The Clock and the Calendar: A Fundamental Confusion in Economic Thinking
- John-Michael Kuczynski
- Apr 11
- 3 min read
Have you ever wondered why economic predictions so often miss the mark? Or why central banks sometimes seem to be fighting yesterday's battles? It might come down to a conceptual error that's surprisingly simple yet profound: economists are trying to read the clock by averaging over the calendar.
The Mistake That's Costing Us Billions
A mathematician-turned-economist once pointed out a critical error that continues to plague economic policy: the confusion between instantaneous and non-instantaneous variables. This might sound technical, but it affects everything from interest rates to inflation control.
Let me break it down with an everyday example. Imagine you're driving from New York to Boston. Your speedometer shows your speed at any given moment (an instantaneous variable), while your trip computer shows your average speed for the entire journey (a non-instantaneous variable). You wouldn't look at your average speed for the whole trip to determine if you're speeding right now. Yet economists often make an analogous mistake.
Two Different Types of Economic Variables
Instantaneous variables are like snapshots:
Today's stock price
Current interest rates
The price of milk on your grocery receipt
Inflation at this exact moment
Non-instantaneous variables are more like movies:
GDP growth over a year
Unemployment rate for the last quarter
Inflation measured over 12 months
Consumer spending trends for a season
The problem arises when policymakers try to determine or control instantaneous conditions (like today's price level) using data that's averaged over time (like last year's GDP growth). It's like trying to determine your current speed by looking at how long your entire road trip took.

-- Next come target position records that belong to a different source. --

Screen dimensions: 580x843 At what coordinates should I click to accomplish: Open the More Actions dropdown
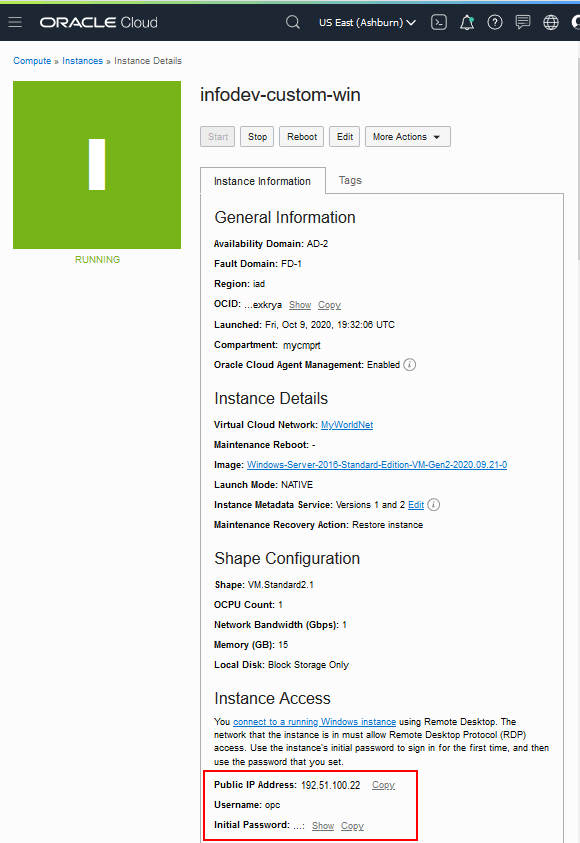407,136
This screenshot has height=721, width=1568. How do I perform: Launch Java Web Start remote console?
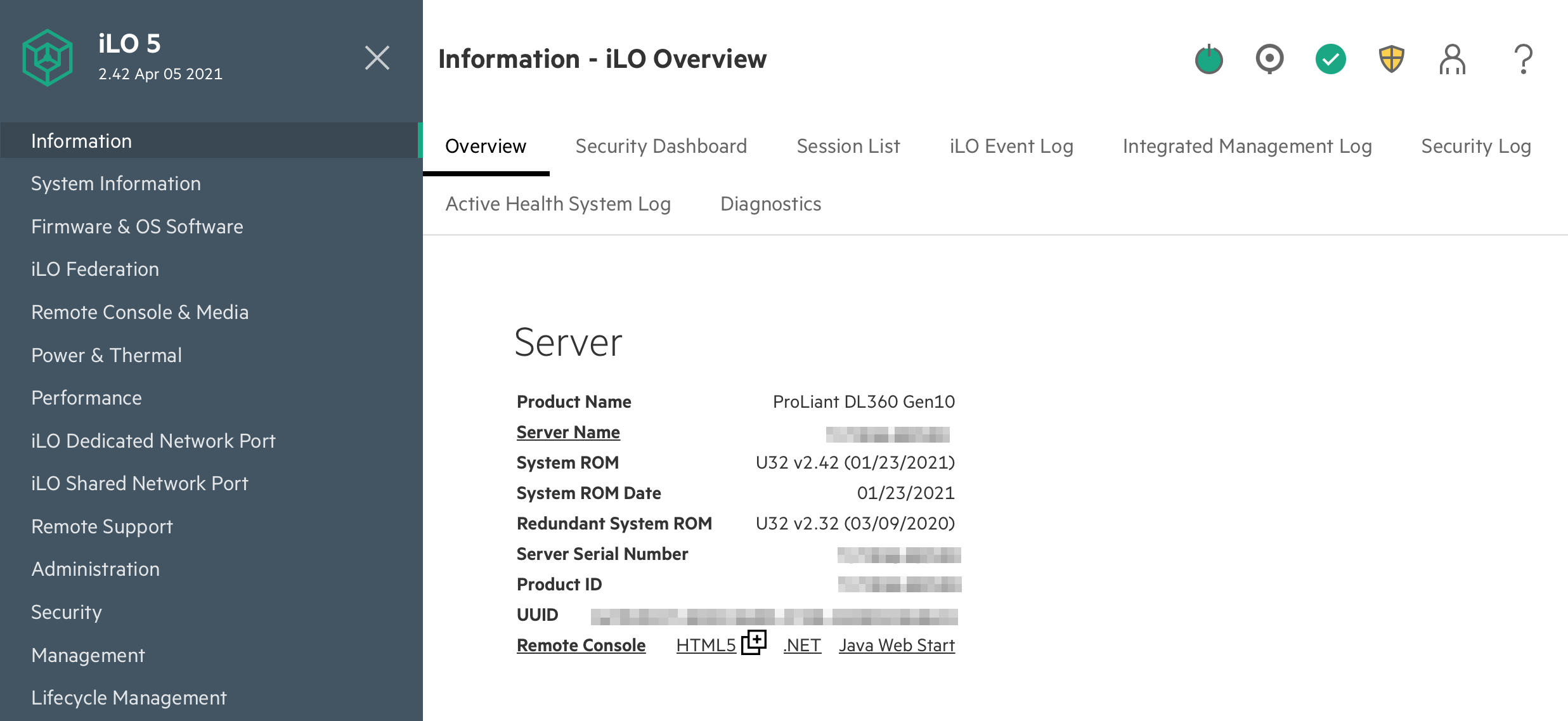tap(896, 646)
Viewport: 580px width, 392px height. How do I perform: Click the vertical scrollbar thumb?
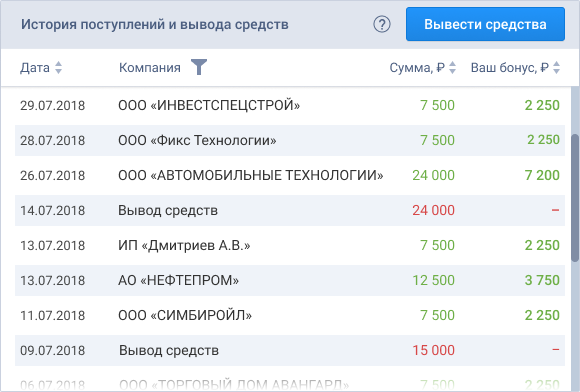click(575, 198)
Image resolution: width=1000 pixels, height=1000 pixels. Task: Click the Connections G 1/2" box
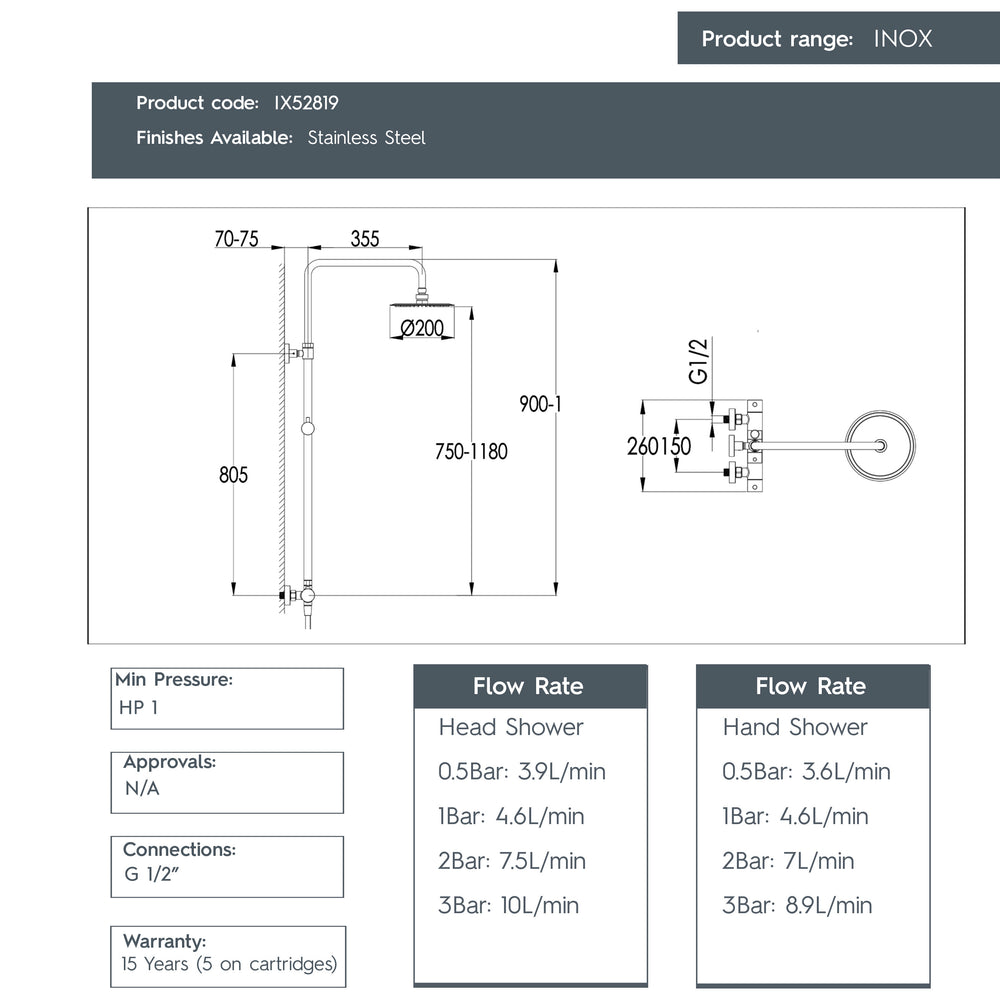227,867
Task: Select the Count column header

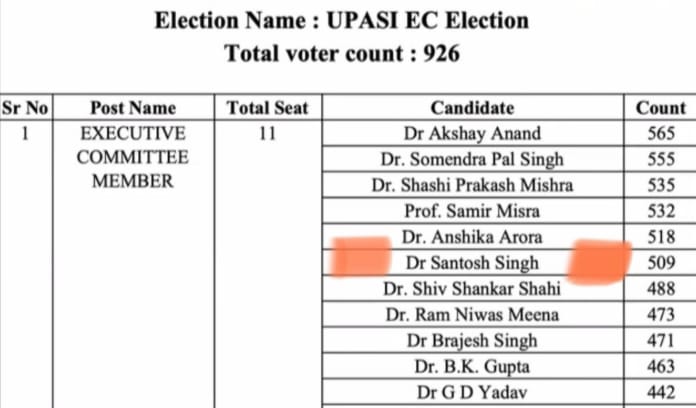Action: 661,108
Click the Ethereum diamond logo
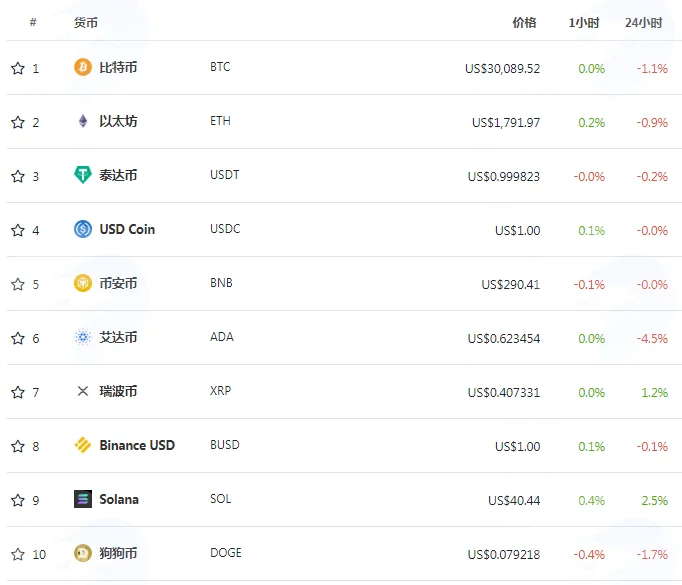682x585 pixels. pos(83,121)
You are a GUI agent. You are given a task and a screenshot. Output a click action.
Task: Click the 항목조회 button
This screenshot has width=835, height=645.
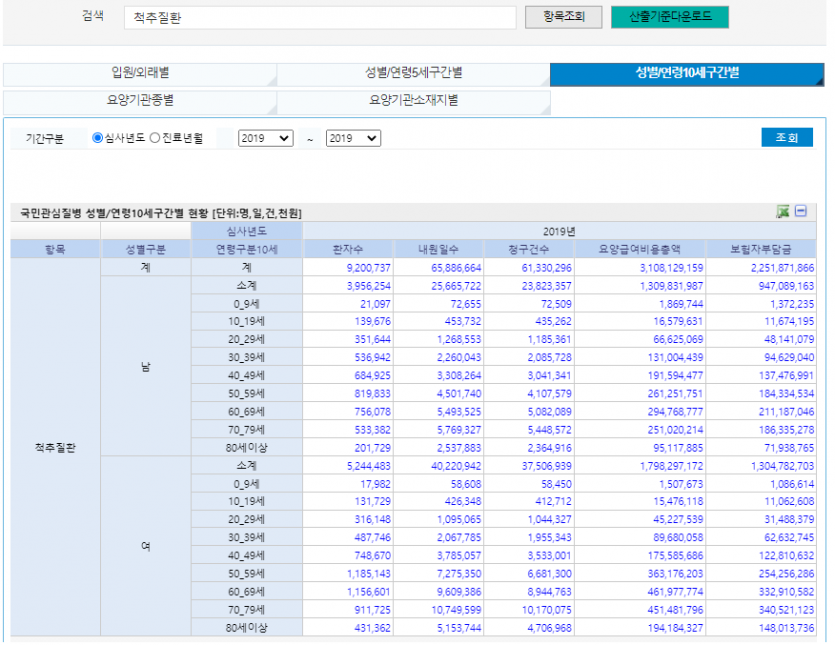[x=563, y=17]
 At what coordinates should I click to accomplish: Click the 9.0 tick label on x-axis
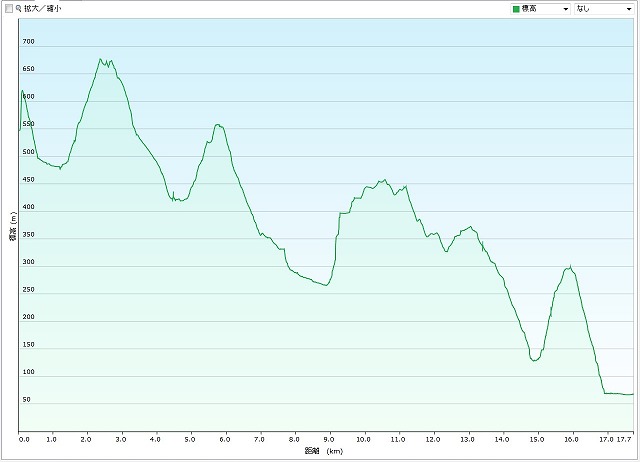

This Isn't Just an Academic Quibble
Physics figured this out long ago. Scientists don't try to determine a particle's exact position from its average location over time. They don't confuse instantaneous velocity with average speed.
But in economics, this confusion leads to real consequences:
Delayed Reactions: By the time a central bank responds to year-over-year inflation data, the actual economic conditions may have already changed dramatically.
Policy Mismatch: Applying tools designed for immediate impact based on long-term aggregates creates temporal disconnects in policy implementation.
Misleading Models: Economic models that don't properly distinguish between these variable types can appear accurate in retrospect but fail catastrophically in real-time prediction.
Real-World Example: Why Interest Rate Decisions Often Seem Behind the Curve
When the Federal Reserve decides to raise interest rates based on last quarter's GDP growth or year-over-year inflation, they're essentially trying to control today's economy using information that represents past conditions averaged over time.
This would be like adjusting your thermostat based on the average temperature of your house over the past week, rather than the current temperature. By the time you respond, conditions may have already changed significantly.
Moving Beyond the Confusion
The solution isn't necessarily more complex models or more data. It starts with conceptual clarity:
Proper Classification: Economists need to explicitly identify whether each variable in their models is instantaneous or non-instantaneous.
Temporal Alignment: Policies should match the time scale of the variables they target.
New Measurement Approaches: We need better ways to estimate truly instantaneous economic conditions, perhaps using high-frequency data and real-time indicators.
Why This Matters to You
Even if you're not an economist, this confusion affects your life. It influences interest rates on your mortgage, the value of your investments, and the broader economic conditions that impact your job security and purchasing power.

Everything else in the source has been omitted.